Бог мой, я никогда не видел такой луны раньше! Круглая и белая, как головка сыра камамбер. Светящийся камамбер. Можно было вполне свободно читать газету на улице. Вся бухта походила на сплошной блестящий кусок серебряной фольги. Огромный рулон, искрящийся неровностями металла, развернут от побережья до самого горизонта. Серебристый горизонт на черном бархате небосклона.

Я прищурил глаза. Остров кажется темной спиной карпа посреди ослепительного блеска. Труба затопленного транспорта, остаток мачты — все детали острые, как лезвие ножа. Я опираюсь на низкую бетонную стену, ощущая ладонями ее шероховатость. Невероятно. Я могу различить запах герани в цветочных ящиках, каждого цветка по отдельности. Говорят, что ипритовые бомбы [8] пахнут геранью.

Какие тени!

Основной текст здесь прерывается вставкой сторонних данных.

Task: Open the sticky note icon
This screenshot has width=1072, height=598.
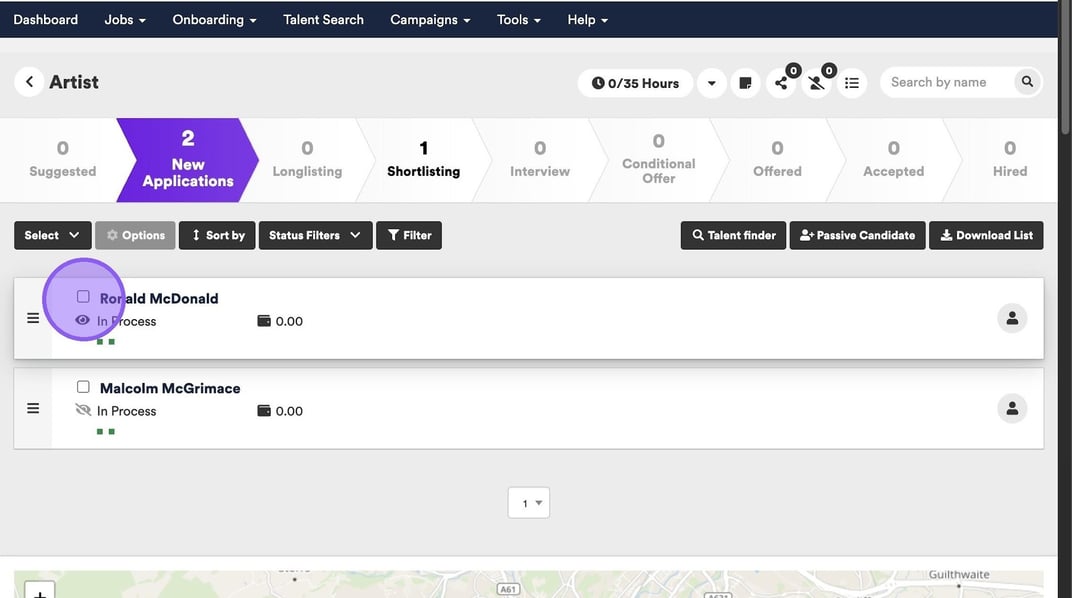Action: coord(745,83)

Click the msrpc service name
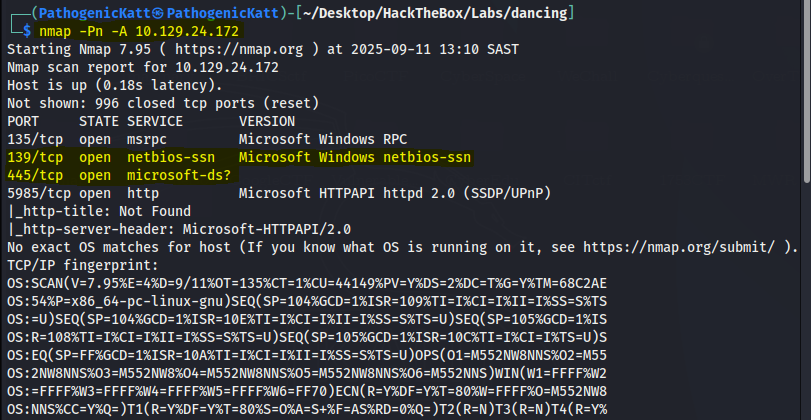coord(148,137)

Рокот прибоя по всему пляжу! Я ловлю себя на том, что думаю о донных волнах. Сверкающая, искрящаяся в лунном сиянии поверхность моря качает меня вверх и вниз, вверх и вниз. Собака лает, или это лает луна…

Где новоиспеченный рыцарь Томсен? Где его черти носят? Назад, в «Ройаль». Воздух внутри можно ножом резать.

— Куда подевался Томсен?

Ударом ноги я распахиваю дверь в уборную, стараясь не прикасаться к латунной ручке.

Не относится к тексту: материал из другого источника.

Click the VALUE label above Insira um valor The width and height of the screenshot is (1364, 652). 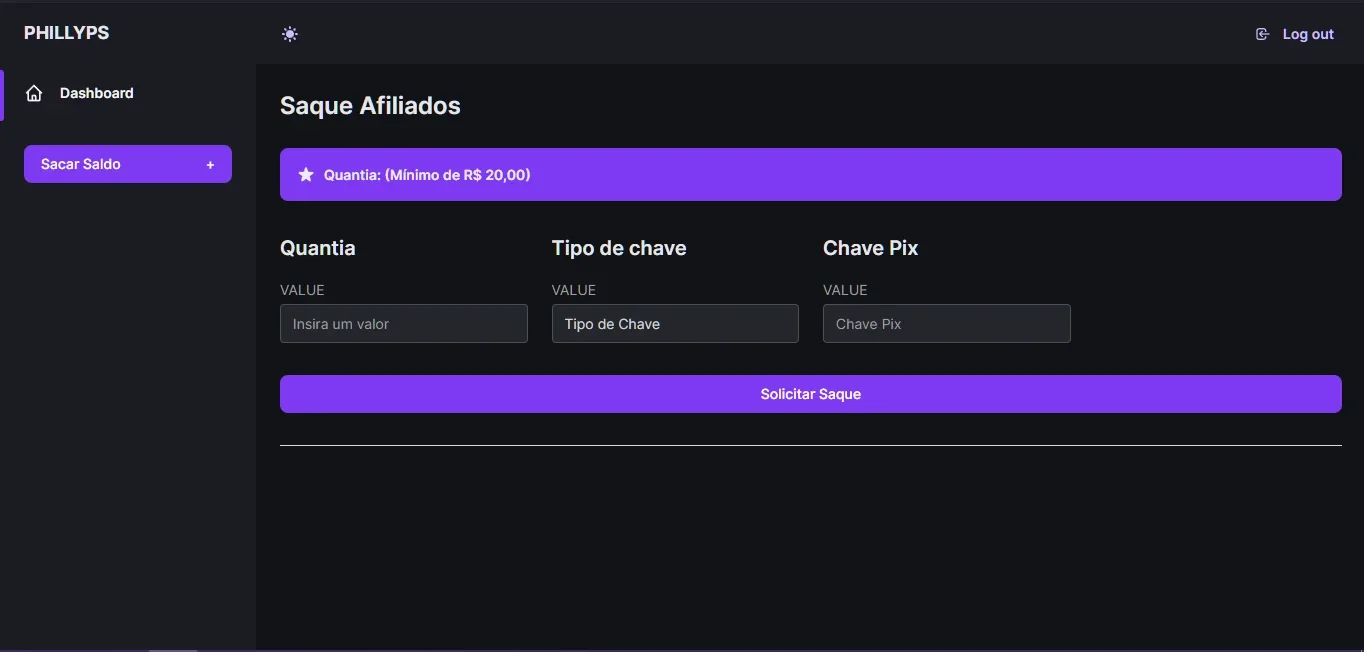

Томсен лежит на полу, вытянувшись на правом боку, в огромной луже мочи; рядом с его головой куча блевотины, которая запрудила мочу в сточной желобе. На решетке, перегораживающей слив, еще одна большая куча. Правая сторона лица Томсена покоится в его блевотине. Там же болтается Рыцарский крест. У его рта пузыри — он пытается что-то произнести. Из-за бульканья я разбираю:

— Сражайтесь — победа или смерть. Сражайтесь — победа или смерть. Сражайтесь — победа или смерть.

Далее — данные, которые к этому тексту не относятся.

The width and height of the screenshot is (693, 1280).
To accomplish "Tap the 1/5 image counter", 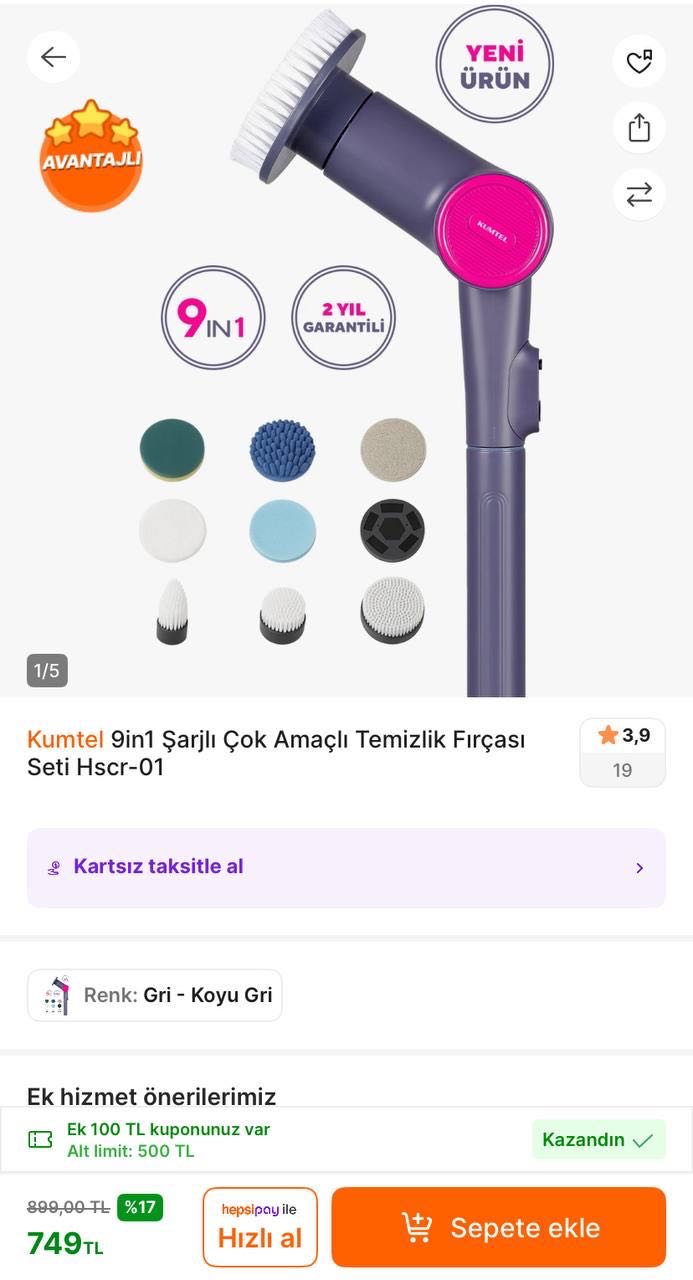I will (x=47, y=670).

Еще немного, и меня тоже вырвет. Ко рту подкатывает ком.

— Вставай! Поднимайся на ноги! — выдавливаю я, стиснув зубы и хватая его за воротник. Я не хочу пачкать руки в этом дерьме.

— Я хотел — хотел — сегодня я хотел — трахнуться по-настоящему, — бормочет Томсен. — Теперь я не в состоянии ничего трахнуть.

Появляется Старик. Мы поднимаем его за руки, за ноги; то волоча, то неся его, мы как-то вытаскиваем его из дверей. Правая сторона его униформы насквозь мокрая.

— Помогите дотащить его!

Я больше не могу. Я опрометью бегу назад, в туалет. Одним сплошным потоком содержимое моего желудка выплескивается на кафельный пол. Конвульсивные спазмы сдавливают желудка. На глаза наворачиваются слезы. Я держусь за стену, выложенную плиткой. Мой левый рукав задрался, и я вижу циферблат наручных часов: два часа ночи. Черт! В шесть тридцать Старик заедет за нами, чтобы отвезти в гавань.